Multiple integration tricks

If I wanted to integrate something like cos(ax+by+cz) or exp(ax+by+cz) over the unit ball, I could simply apply a coordinate rotation to make the vector (a,b,c) point along one of the axes, and then it'd become easy. Is there a trick to make this work for doing something like x cos(ax+by+cz) or x exp(ax+by+cz) over the same region? Normally in 1D you'd use integration by parts for products xe^ax, but in 3D I can't rotate to make the argument look nice without messing up the other factor. Double sharp (talk) 10:31, 25 August 2019 (UTC)

But you should "mess up" the other factor if it simplifies what's in the exponential! I assume you want something more than just splitting the exponential into factors.--Jasper Deng (talk) 10:37, 25 August 2019 (UTC)

Your integrals can be re-written as:

${\displaystyle \oint \limits _{|\mathbf {r} |=1}(\mathbf {re} _{x})\exp(\mathbf {ar} )dS,}$ and

${\displaystyle \oint \limits _{|\mathbf {r} |=1}(\mathbf {re} _{x})\cos(\mathbf {ar} )dS,}$

which means averaging over the unit sphere. You can try to calculate them using the spherical coordinates. Ruslik_Zero 12:34, 25 August 2019 (UTC)

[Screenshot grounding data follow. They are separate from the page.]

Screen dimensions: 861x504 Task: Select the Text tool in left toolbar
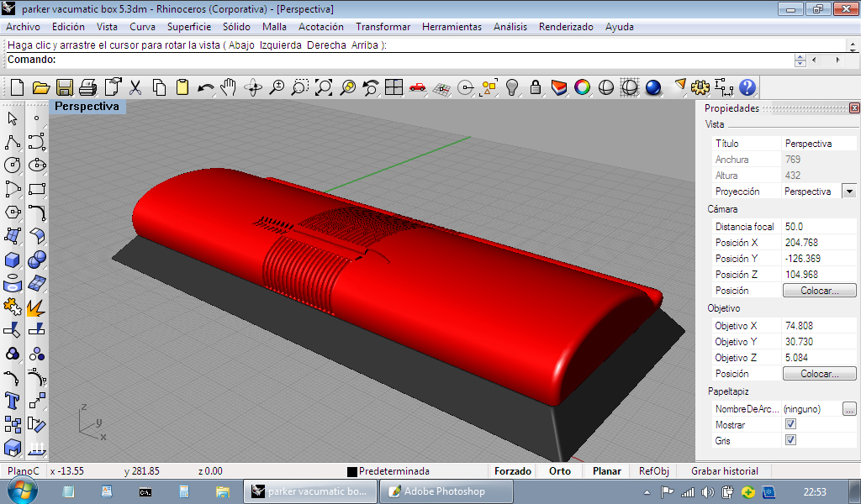[x=13, y=400]
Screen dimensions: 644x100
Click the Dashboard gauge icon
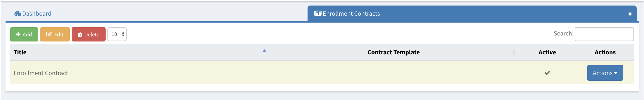[x=18, y=14]
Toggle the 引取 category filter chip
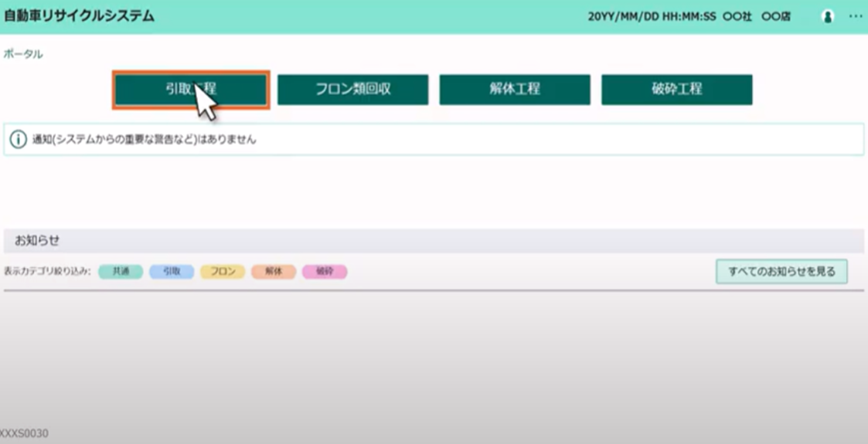The image size is (868, 444). 172,272
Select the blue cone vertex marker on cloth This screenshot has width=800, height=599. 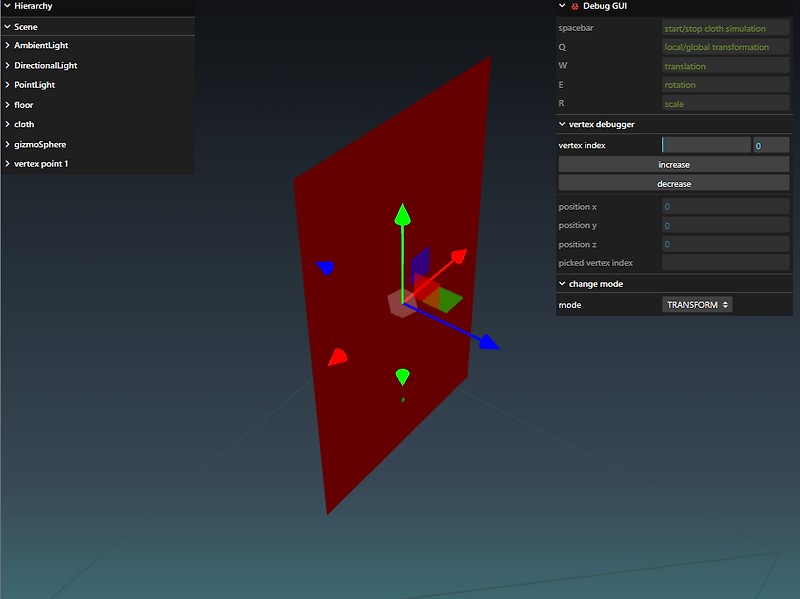[326, 266]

@Ruslik0: Could you walk me through the first few steps of this? If I try to simplify that dot product by coordinate rotation before converting to spherical coordinates (which is the trick I saw for the analogous easy integral without that r·e_x factor, I end up with my original problem of messing up the e_x component outside; is this the way I should go, or should I try to convert to spherical coordinates first? (I've been trying to teach myself some basic multivariable calculus over the last few days and got through the usual basic stuff about changing coordinates for multiple integrals that lets you do the analogous integrals without those x factors easily, so if the problem is that I'm asking something that becomes clear with some more advanced stuff please do tell me what I should be looking at.) Double sharp (talk) 16:24, 26 August 2019 (UTC)

@Double sharp: Hint: use the cosine formula for the dot product.--Jasper Deng (talk) 18:26, 26 August 2019 (UTC)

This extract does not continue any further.